* About this task: Would you copy each line of the records that includes the word "checkbox"?
Start of Data for the task
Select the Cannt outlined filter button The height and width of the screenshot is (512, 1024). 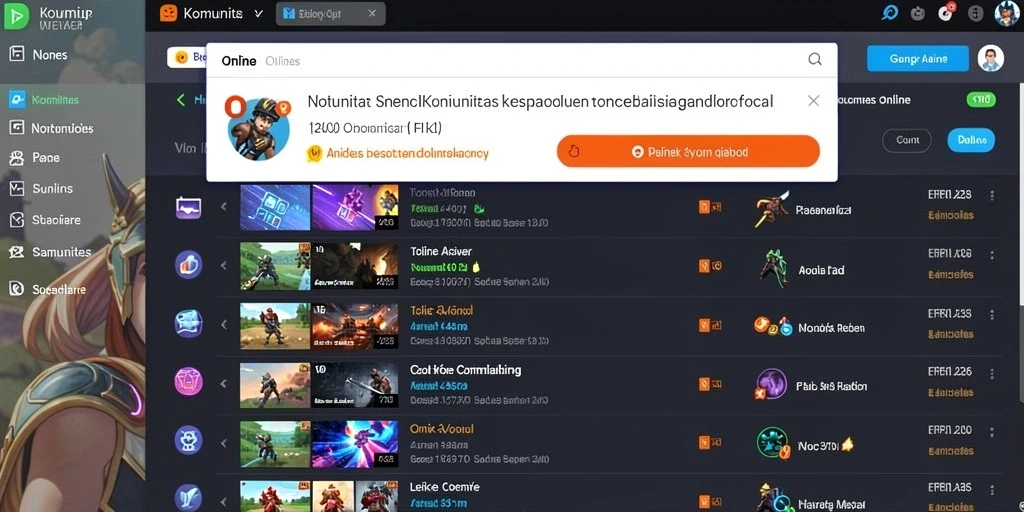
End of Data for the task
Start of Data for the task
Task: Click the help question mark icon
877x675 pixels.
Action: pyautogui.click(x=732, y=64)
End of Data for the task
Start of Data for the task
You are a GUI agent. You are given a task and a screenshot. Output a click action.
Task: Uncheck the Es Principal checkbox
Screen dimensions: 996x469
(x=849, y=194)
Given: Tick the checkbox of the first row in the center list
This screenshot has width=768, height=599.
End of Data for the task
* Result of the task:
Task: Uncheck the Es Principal checkbox
Given: Tick the checkbox of the first row in the center list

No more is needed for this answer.